Kutipan teks:
++++++++++

Oleh: Khusnul Khatimah, A.Md (Aktivis Dakwah)
Badan Gizi Nasional (BGN) secara resmi memulai Program Makan Bergizi Gratis (MBG) tahun 2025. Pelaksanaan program ini dimulai pada 6 Januari 2025 melalui Satuan Pelayanan Pemenuhan Gizi (SPPG) dan dilakukan secara bertahap, menyesuaikan dengan jadwal masuk peserta didik sekolah.
Menu makanan yang disediakan dalam program ini telah dirancang untuk memenuhi standar Angka Kecukupan Gizi (AKG) harian, dengan porsi makan pagi menyumbang 20-25% kebutuhan gizi harian dan makan siang 30-35%. BGN juga menargetkan wilayah terpencil, terdepan, dan terluar (3T) dengan melibatkan berbagai pemangku kepentingan, termasuk pemerintah daerah, koperasi, dan pihak swasta, untuk memastikan kelancaran pelaksanaan program.
Program MBG bertujuan meningkatkan status gizi peserta didik, ibu hamil, ibu menyusui, dan anak balita melalui penyediaan makanan bergizi sesuai standar Angka Kecukupan Gizi (AKG) harian. Selain itu, program ini juga memprioritaskan sosialisasi dan edukasi gizi untuk masyarakat.

++++++++++

Data yang ditampilkan:
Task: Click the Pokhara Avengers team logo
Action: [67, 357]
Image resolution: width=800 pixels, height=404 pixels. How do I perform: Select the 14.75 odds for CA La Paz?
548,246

++++++++++

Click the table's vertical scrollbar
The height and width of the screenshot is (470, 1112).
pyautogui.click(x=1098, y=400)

++++++++++

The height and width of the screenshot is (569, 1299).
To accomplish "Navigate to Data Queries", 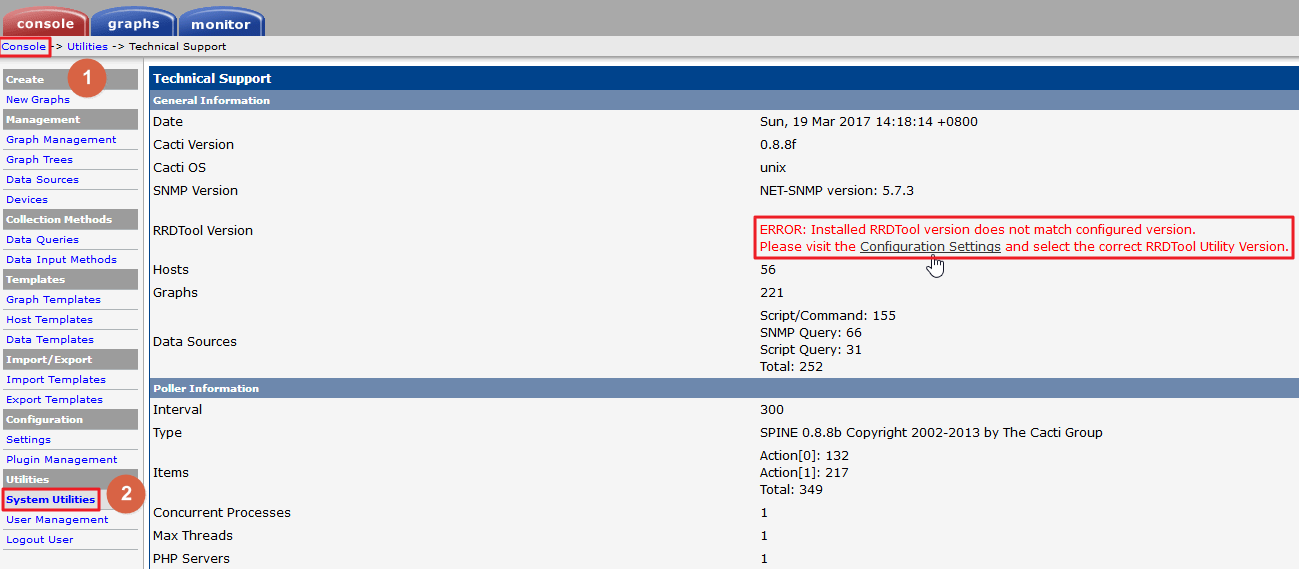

++++++++++

Kerjakan berikut ini:
• A. Menurut kutipan teks, pada tanggal berapa pelaksanaan Program Makan Bergizi Gratis dimulai?
• B. Salin tanpa perubahan bagian kutipan teks yang dimulai dengan "Program MBG bertujuan" dan diakhiri dengan "gizi untuk masyarakat.".

Hasil pengerjaan:
• A. 6 Januari 2025

• B.
Program MBG bertujuan meningkatkan status gizi peserta didik, ibu hamil, ibu menyusui, dan anak balita melalui penyediaan makanan bergizi sesuai standar Angka Kecukupan Gizi (AKG) harian. Selain itu, program ini juga memprioritaskan sosialisasi dan edukasi gizi untuk masyarakat.